We first read of Wellington Trace last month when the Record-Chronicle's Peggy Heinkel-Wolfe reported the subdivision, developed in 2005 through one of those jerry-rigged special taxing districts, was plagued with deteriorating streets, busted lighting and general decrepitude as a result of the developer going bust and leaving its assets in the hands of a bank, which then proceeded to go into receivership itself.
Now the directors of the improvement district, none of whom live in Wellington Trace, seem prepared to issue $1.36 million in bonds to make the needed repairs, leaving the homeowners with considerable bond debt and an uncertain but gloomy tax burden in their future.
Heinkel-Wolfe reported this latest discouraging development last Saturday, and at the time, many Wellington Trace residents were unaware that a bond issue was being contemplated. They are scrambling now to get more information.
Wellington Trace, which lies in Oak Point's extraterritorial jurisdiction, has weathered a perfect storm of mismanagement, neglect and plain old bad luck. When the developer folded, and the bank that took it over went into receivership, the subdivision ended up pretty much with no one in charge, and that recently began to show in cracked streets and nonfunctioning street lights.

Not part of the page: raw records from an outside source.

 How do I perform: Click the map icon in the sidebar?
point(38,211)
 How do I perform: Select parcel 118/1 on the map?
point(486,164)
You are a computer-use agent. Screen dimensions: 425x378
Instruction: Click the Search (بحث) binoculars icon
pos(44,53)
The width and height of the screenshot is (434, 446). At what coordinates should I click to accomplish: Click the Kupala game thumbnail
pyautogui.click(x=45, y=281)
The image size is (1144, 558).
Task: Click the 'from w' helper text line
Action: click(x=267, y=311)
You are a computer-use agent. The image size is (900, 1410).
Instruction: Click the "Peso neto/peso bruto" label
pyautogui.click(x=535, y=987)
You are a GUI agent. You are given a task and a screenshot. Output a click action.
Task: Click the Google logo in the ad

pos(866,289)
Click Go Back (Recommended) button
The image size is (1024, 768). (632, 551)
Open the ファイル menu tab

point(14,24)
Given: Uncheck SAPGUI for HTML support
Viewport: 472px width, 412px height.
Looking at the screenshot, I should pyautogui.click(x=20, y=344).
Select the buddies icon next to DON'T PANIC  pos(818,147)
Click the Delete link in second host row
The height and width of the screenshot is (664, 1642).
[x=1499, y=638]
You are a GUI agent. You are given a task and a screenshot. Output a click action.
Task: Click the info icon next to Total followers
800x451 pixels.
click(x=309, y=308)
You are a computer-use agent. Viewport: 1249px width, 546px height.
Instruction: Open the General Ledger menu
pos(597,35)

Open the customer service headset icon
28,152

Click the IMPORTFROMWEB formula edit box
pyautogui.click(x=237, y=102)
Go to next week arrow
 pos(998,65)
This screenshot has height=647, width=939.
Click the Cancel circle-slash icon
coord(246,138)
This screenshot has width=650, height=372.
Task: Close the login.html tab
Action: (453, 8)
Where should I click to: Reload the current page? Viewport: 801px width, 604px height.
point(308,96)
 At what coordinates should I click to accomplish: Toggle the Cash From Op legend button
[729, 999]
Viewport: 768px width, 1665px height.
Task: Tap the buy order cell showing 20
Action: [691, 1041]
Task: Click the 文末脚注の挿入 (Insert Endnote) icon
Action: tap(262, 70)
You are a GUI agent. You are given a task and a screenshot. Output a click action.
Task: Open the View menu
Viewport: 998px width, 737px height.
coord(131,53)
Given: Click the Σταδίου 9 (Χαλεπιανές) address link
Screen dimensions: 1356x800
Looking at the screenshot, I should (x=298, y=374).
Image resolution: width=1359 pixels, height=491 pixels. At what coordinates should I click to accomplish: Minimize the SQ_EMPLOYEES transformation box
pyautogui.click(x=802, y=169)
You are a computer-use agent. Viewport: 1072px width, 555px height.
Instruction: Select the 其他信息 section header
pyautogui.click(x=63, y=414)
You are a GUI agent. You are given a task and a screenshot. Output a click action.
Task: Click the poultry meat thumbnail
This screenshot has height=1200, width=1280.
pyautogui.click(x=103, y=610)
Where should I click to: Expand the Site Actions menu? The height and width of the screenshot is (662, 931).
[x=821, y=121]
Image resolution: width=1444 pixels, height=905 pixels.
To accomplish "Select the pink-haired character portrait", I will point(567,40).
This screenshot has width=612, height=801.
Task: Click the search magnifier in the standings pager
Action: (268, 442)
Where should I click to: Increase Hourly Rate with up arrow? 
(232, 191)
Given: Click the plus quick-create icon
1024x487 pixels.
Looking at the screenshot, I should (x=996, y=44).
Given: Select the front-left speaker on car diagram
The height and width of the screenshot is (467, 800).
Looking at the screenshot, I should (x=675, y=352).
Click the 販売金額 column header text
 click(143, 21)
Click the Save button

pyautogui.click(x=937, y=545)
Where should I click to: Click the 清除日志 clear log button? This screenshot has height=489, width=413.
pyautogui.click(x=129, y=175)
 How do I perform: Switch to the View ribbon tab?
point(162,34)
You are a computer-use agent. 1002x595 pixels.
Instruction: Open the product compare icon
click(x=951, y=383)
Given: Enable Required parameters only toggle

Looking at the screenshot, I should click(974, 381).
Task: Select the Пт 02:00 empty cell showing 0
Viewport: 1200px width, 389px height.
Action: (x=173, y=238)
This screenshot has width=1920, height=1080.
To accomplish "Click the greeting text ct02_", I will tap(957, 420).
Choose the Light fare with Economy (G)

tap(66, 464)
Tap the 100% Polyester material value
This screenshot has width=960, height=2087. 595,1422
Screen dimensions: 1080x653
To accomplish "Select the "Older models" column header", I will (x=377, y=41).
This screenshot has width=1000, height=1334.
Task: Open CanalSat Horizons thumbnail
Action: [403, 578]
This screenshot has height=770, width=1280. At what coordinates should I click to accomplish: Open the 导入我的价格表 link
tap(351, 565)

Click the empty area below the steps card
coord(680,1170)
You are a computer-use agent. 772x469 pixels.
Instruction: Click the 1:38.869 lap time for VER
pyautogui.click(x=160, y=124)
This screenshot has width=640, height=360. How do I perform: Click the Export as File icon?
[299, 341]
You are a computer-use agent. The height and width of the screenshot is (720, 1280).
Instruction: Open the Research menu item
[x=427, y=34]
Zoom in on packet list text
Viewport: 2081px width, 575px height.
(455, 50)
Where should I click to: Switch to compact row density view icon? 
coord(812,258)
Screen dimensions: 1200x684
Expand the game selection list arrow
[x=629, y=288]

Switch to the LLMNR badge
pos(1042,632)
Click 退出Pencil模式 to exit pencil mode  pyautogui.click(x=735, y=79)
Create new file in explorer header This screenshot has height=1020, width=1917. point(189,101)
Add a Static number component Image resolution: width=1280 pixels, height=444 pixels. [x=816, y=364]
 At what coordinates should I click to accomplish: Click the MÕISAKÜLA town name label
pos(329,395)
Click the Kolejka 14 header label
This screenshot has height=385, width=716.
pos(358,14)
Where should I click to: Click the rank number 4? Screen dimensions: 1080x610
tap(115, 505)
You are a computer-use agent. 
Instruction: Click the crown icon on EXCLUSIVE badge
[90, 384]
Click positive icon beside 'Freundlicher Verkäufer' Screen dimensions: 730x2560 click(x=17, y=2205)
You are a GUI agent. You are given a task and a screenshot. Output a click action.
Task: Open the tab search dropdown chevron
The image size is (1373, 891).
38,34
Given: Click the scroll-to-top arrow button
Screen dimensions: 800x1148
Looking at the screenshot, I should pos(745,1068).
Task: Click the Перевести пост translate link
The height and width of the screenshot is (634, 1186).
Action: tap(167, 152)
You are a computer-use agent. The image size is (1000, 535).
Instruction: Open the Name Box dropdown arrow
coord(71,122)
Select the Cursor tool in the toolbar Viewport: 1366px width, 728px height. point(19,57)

The improvement district board seems to have authorized the issuance of $4 million in bonds back in 2005, but it's not clear if they ever got sold; the Texas Bond Review Board doesn't have any records for the Oak Point Water Control and Improvement District No. 2.
Now the directors of the district are planning to issue $1.36 million in bonds; we hope somebody is taking notes when the vote is taken.
It is ironic - and sad - to contemplate that the original intent behind the enabling legislation that resulted in the proliferation of these special taxing districts was to assist rural residents who wished to tax themselves in order to make improvements to streets and utilities.
Developers quickly glommed onto the law as a way to help finance their projects. They would buy up some undeveloped property, move in an employee or two to establish "residency," and then hold an "election" in which the ringers constituted the entirety of the electorate. Thus the improvement district was created and its directors could then issue bonds and assess tax rates that the future residents would never get to vote on.
We don't know if it's too late to help the residents of Wellington Trace out of the pickle they're in; we suspect that it is. But it is past time for the Legislature to take a long, hard look at the laws that enable such manipulation.